Es gilt nun, frühzeitig einzusteigen. Wir mussten das Urteil abwarten; es ist am Dienstag vor einer Woche gesprochen worden. Eine Tendenz, in welche Richtung es gehen würde, konnte man zwar erahnen; für die konkrete Ausgestaltung galt das aber eben nicht.

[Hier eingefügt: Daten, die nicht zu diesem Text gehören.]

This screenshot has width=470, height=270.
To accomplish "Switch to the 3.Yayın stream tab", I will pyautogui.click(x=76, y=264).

Ich habe eben bereits darauf hingewiesen, dass es sich um ein zweistufiges Verfahren handelt, das das Bundesverfassungsgericht vorgegeben hat. Das eine Verfahren, nämlich die Neuregelung, kann man nicht unabhängig vom zweiten Verfahren, der Umsetzung, sehen. Es bringt nichts, wenn wir eine Neuregelung vereinbaren und verabschieden, die dann aber in den folgenden fünf Jahren nicht umgesetzt werden kann. Dann kämen wir zu grundsteuerfreien Jahren. Das wollen wir gerade nicht. Deswegen wird es alsbald, nächste Woche, ein Gespräch zwischen den Finanzministern, so wie in der Finanzministerkonferenz bereits angekündigt, geben, damit die ersten Eckpunkte schnellstmöglich, wenn möglich bis Ende des Jahres, auf dem Tisch liegen und auf dieser Grundlage eine Neuregelung erarbeitet werden kann.